- **What this task involves**:
Pick out and copy every line of the data below that contains the word "screenshot", treating uppercase and lowercase as different.

─── Data supplied ───

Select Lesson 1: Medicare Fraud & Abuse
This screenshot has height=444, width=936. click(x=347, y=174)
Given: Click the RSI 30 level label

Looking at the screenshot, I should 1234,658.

───
─── Data supplied ───

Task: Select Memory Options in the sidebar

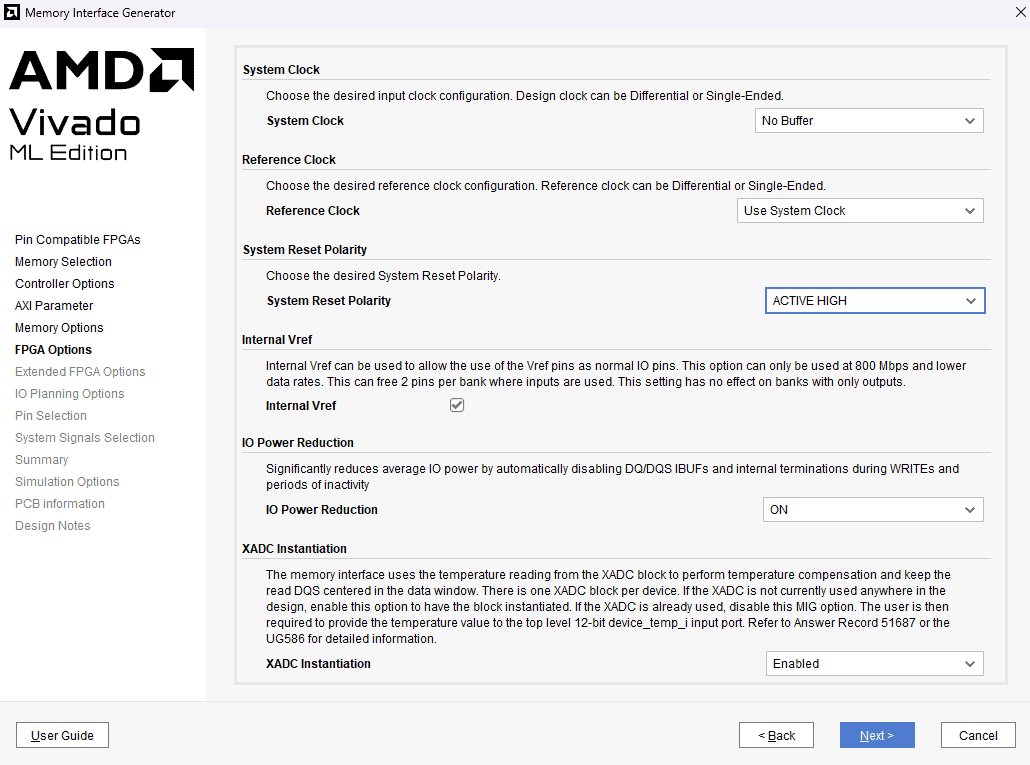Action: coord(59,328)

───
─── Data supplied ───

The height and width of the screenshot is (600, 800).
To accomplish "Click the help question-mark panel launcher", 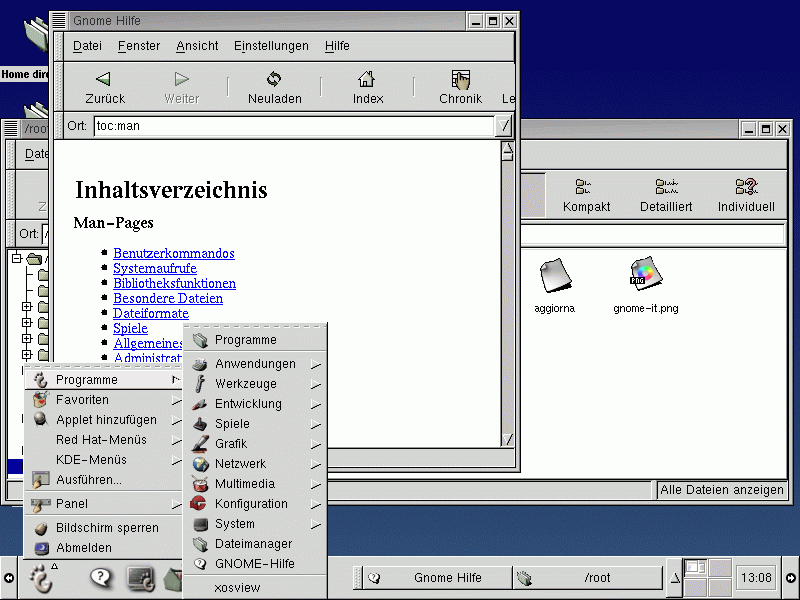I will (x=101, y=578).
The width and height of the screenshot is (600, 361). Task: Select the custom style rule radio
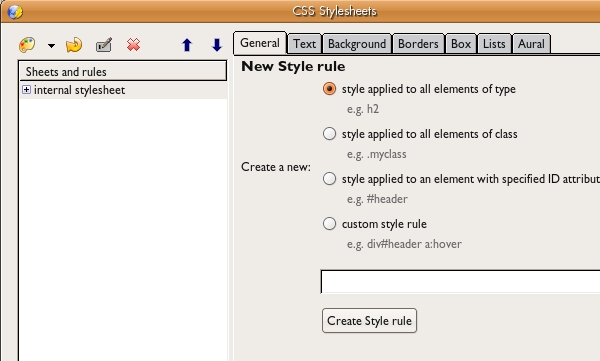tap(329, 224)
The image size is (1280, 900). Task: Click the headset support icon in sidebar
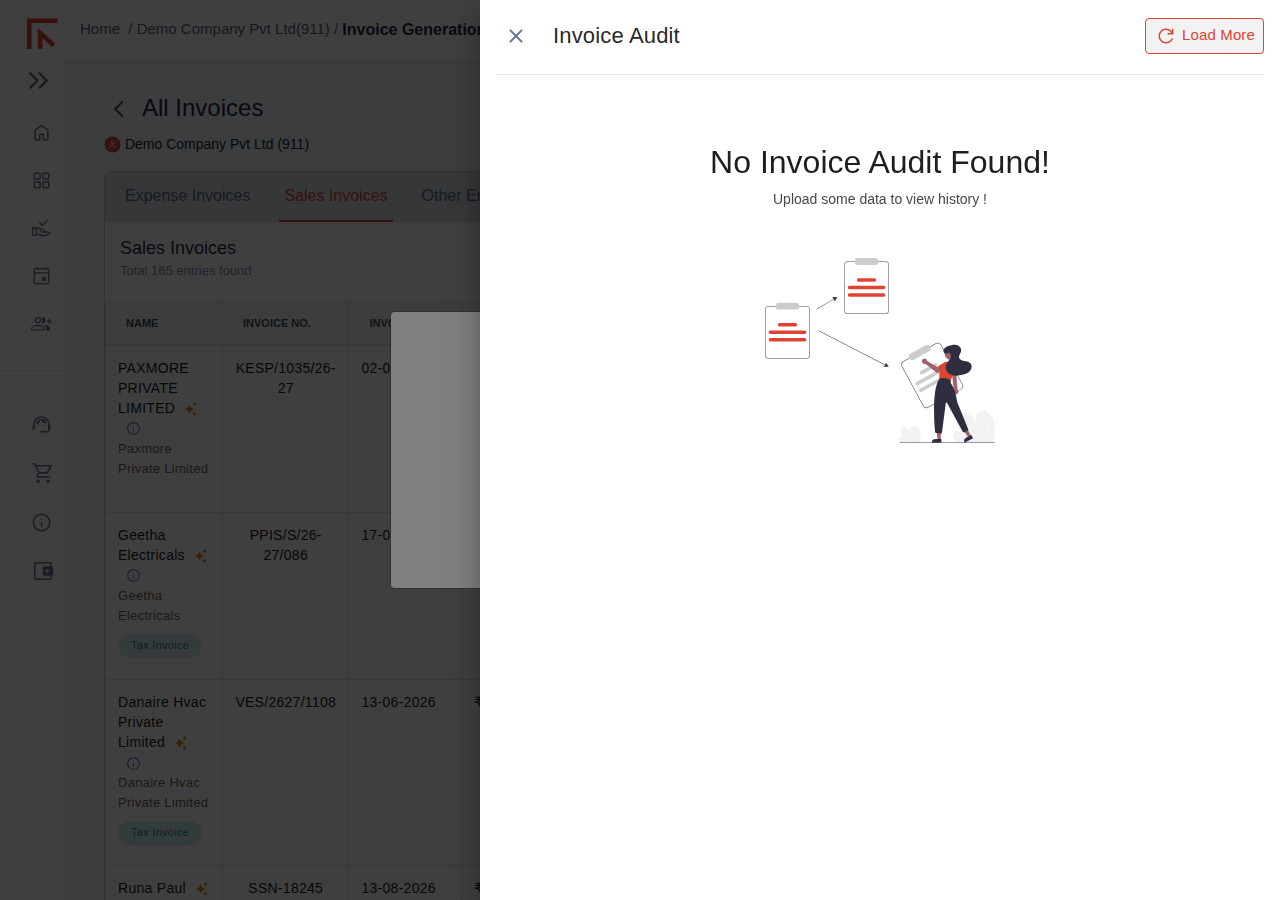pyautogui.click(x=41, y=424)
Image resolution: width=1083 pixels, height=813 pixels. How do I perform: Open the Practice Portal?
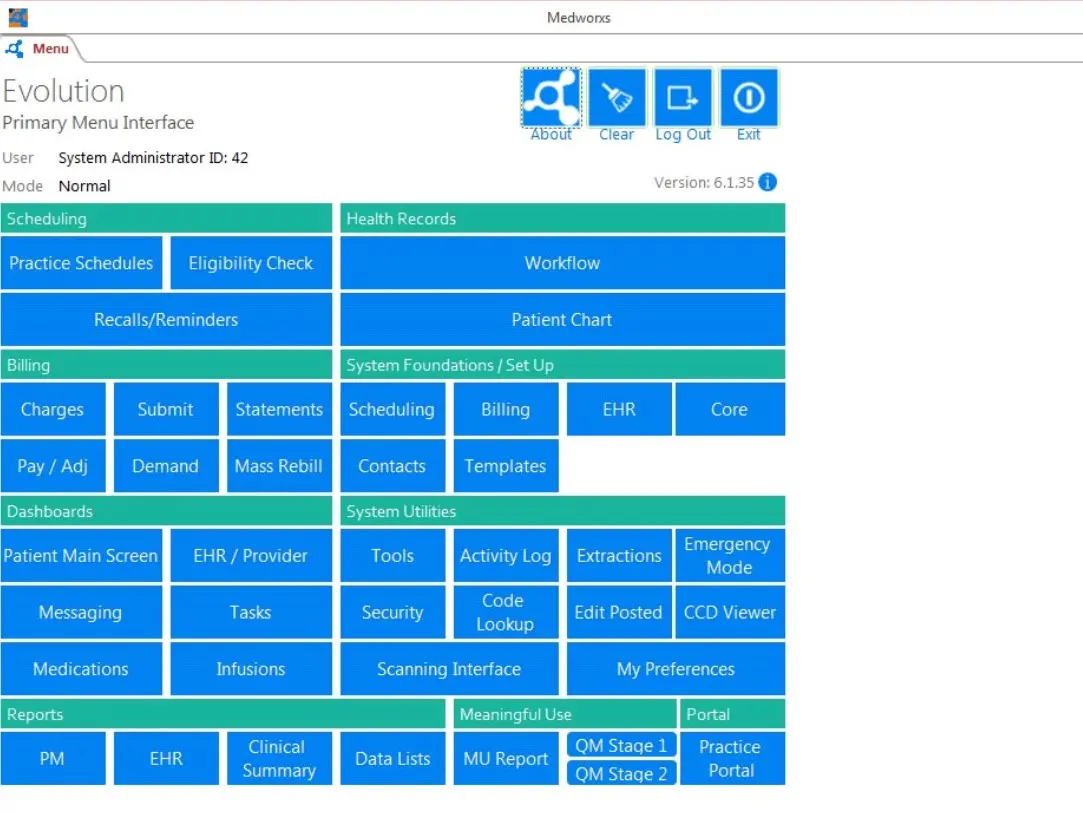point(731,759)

───

- **Result of this exercise**:
This screenshot has height=444, width=936. click(x=347, y=174)
Looking at the screenshot, I should 1234,658.
The height and width of the screenshot is (600, 800).
The width and height of the screenshot is (600, 361). Task: Select the custom style rule radio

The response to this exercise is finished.